Updated: 07 Apr 2026 ⚬ Page views: loading...

Image vs container

A container is an running instance of an image.

Just like how in OOPs an object is an instance of a class. The class defines the blueprint. The object is an instance of the class.

You can have may containers running on the same image.

Docker’s default image registry is called Docker hub (hub.docker.com).

Managing containers

Starting/running container

docker container run --publish 1234:80 nginx

The publish part has the syntax : It routes the traffic from host IP to container IP.

run starts a new container.

But the above command starts it in foreground. To start a container in background, use the --detach option.

The -d flag detaches the container to run in the background and returns you the shell prompt.

docker container run --publish 1234:80 --detach nginx

Stopped/inactive containers

If the container already exists but is stopped (inactive), run:

docker start <container_name_or_id>

To see all containers (including stopped ones):

docker ps -a

Restart a container:

docker restart <container_name_or_id>

Listing containers

To see running containers:

docker container ls

To see active + inactive containers:

docker container ls -l

The container id, name are unique. Id is created, name can be provided. If not it’s created automatically from an FOSS list of scientists & hackers.

Know more about a running container

Seeing logs

To see a one time snapshot of log (not running/streaming of logs):

docker container logs <name_of_container>

Seeing processes

Display the running processes of a container

Aliases: docker container top, docker top

docker container top <container name>

Nginx has a master process that spawns worker processes.

Stop running containers

docker container stop <1st 3 letters of container id>

Delete containers

To delete inactive container:

docker container rm <id>

You can as well specify multiple ids.

To delete active container:

docker container rm -f <id>

BTS of docker run command

What happens behind the scenes (BTS) of docker container run command:

  1. Looks for the image in the image cache
  2. If not found, it downloads from the remote repository (docker hub - default registry)
  3. Downloads the latest version (if no version defined)
  4. Creates new container based on the image
  5. Assigns a virtual IP to container - on a private network inside docker engine
  6. Opens port 1234 on host & forwards it to port 80 in container.
  7. Start container using the CMD command specified in the image Dockerfile.
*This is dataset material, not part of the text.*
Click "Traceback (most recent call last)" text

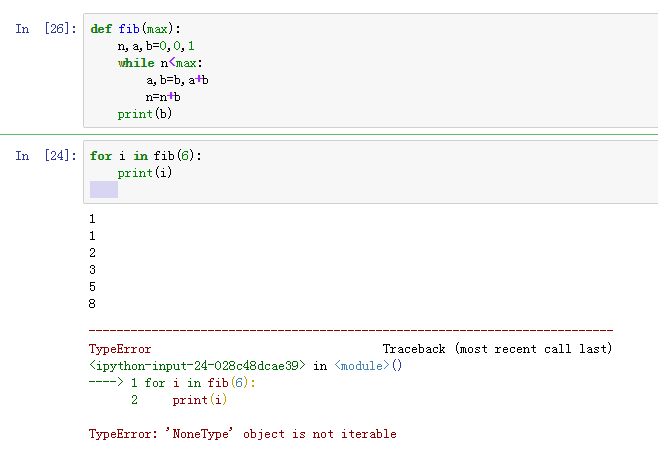pyautogui.click(x=497, y=349)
You can specify all of these:

docker container run --publish 1234:80 --name hayeee -d nginx:1.11 nginx -T

1.11 - image version nginx -T - CMD run on start

Misconceptions

  • Containers a re not mini VMs. They are processes with restricted resource.

Windows containers

Seeing the challenges my consulting teams have in supporting Windows Containers over the years, I still can’t recommend Windows Containers in most cases. The .NET teams I know are moving their codebase to .NET 5 on Linux, and adopting Linux containers.

Quick question

Q: I ran ‘docker container run -p 80:80 nginx’ and my command line is gone and everything looks frozen. Why?
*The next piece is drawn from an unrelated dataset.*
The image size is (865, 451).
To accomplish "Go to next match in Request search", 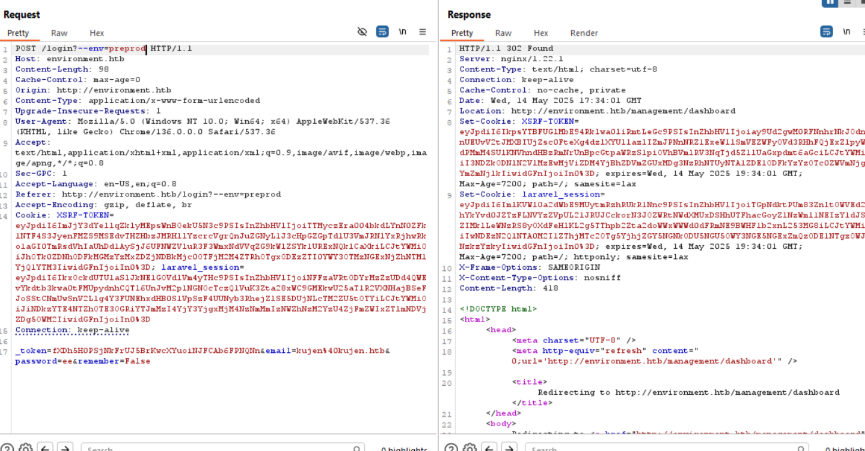I will (x=66, y=444).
A: Because you didn’t specify the -d flag to detach it in the background, and there aren’t any Nginx logs yet.

Everything is normal. You didn’t specify the -d flag to detach it in the background, and there aren’t any logs coming across the screen because you haven’t connected to the published port yet, so Nginx has nothing to log about.

Container performance

docker container stats - overview of all container processes docker container inspect <id> - metadata about a container docker container top <id> - processes inside container

Getting a shell inside containers

There is no need of SSH! Useful for troubleshooting.

Two Docker commands:

  • Start a new container interatively
  • Run additional command in existing container

Two options:

  • -i - interactive (i flag keeps the container’s STDIN open)
  • -t - TTY, allocate a psudo TTY

Note: docker container exec runs additional process on existing container. For example it’s not going to affect root process of your mysql daemon.

Quick question.

Q: docker run container alpine bash will give error. Why? A: bash isn’t included in alpine :) But it surely has sh which you can use.